An example for a GT rule with AC in the context of the social network query of Example 1 is \(r_1 = (L_1 \rightarrow R_1, ac_{L_1})\) as depicted in Fig. 3(c) following the compact notation where all graphs are embedded into a single one. In particular, \(ac_{L_1}= \exists ( L_1 \rightarrow P^1_1) \wedge \not \exists (L_1 \rightarrow N^1_1) \wedge \not \exists (L_1 \rightarrow N^1_2)\) is depicted more precisely in Fig. 3(b). ++ denotes elements that are created by the rule, the additional (dashed) elements forbidden by a NAC are crossed out and the extra elements required by a PAC are dashed as well. These crosses for NAC \(N^1_1\) are omitted from the rule visualization in Fig. 3(c) as it equals \(R^1_1\). Note that we use in this example in addition to the node types defined in the type graph depicted in Fig. 2(a) (solid rectangles) already some additional marking node (dashed circles) and edge types (dashed lines) that will be introduced later.

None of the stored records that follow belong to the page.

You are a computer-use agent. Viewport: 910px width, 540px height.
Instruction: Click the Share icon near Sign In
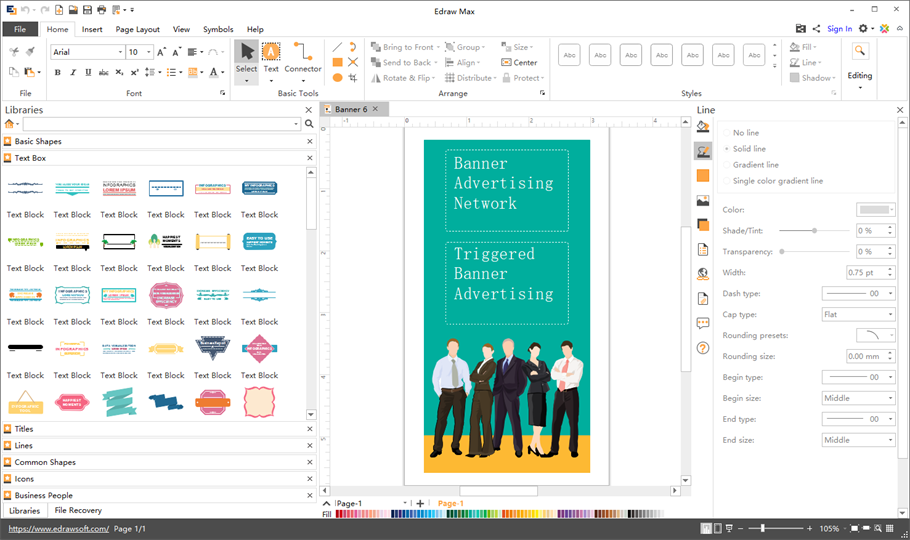pos(817,29)
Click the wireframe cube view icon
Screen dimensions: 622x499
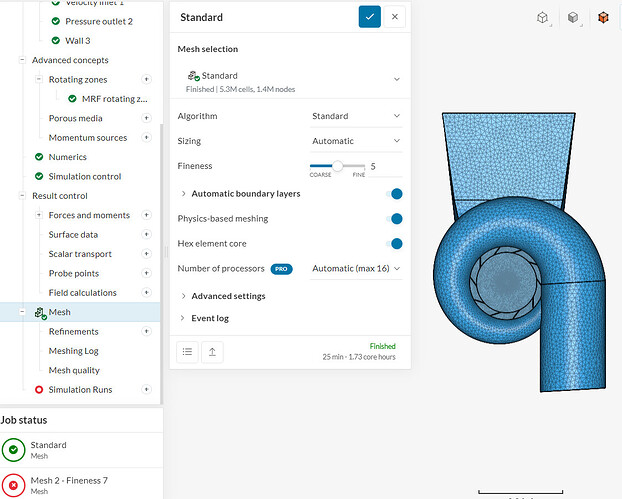pyautogui.click(x=543, y=17)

A graph transformation system (GTS) \(\mathrm {gts}= (\mathcal {R},\mathrm {TG})\) consists of a set of rules \(\mathcal {R}\) typed over a type graph \(\mathrm {TG}\). If a rule \(r\) in \(\mathcal {R}\) of \(\mathrm {gts}\) exists such that a direct transformation \(G \Rightarrow _r G'\) via r exists, we also write \(G \Rightarrow _{\mathrm {gts}} G'\). If for some graph G it holds that \(r\) is not applicable to G, then we write \(G \not \Rightarrow _r\). Moreover, if no rule in \(\mathrm {gts}\) exists that is applicable to G, then we write \(G \not \Rightarrow _\mathrm {gts}\). A GTS with priorities \(\mathrm {gts}_p = ((\mathcal {R}, TG), p)\) consists of a GTS \((\mathcal {R}, TG)\) and a transitive and asymmetric relation \(p \subset \mathcal {R} \times \mathcal {R}\). We write \(G \Rightarrow _{\mathrm {gts}_p} G'\) if a rule \(r\) in \(\mathcal {R}\) of \(\mathrm {gts}_p\) exists with a direct transformation \(G \Rightarrow _r G'\) such that \(\not \exists r'\in \mathcal {R}: (r,r') \in p \wedge G \Rightarrow _{r'} G''\). For a GTS with priorities \(\mathrm {gts}_p\) and an initial graph \(G_0\) the set of reachable graphs \(\textsf {REACH}(\mathrm {gts}_p,G_0)\) is defined as \(\{ G \mid G_0 \Rightarrow _{\mathrm {gts}_p}^* G\}\) and the set of terminal reachable graphs \(\textsf {TERM}(gts_p, G_0)\) is defined as \(\{ G | G \in \textsf {REACH}(\mathrm {gts}_p,G_0)\!: G \not \Rightarrow _{gts_p}\}\).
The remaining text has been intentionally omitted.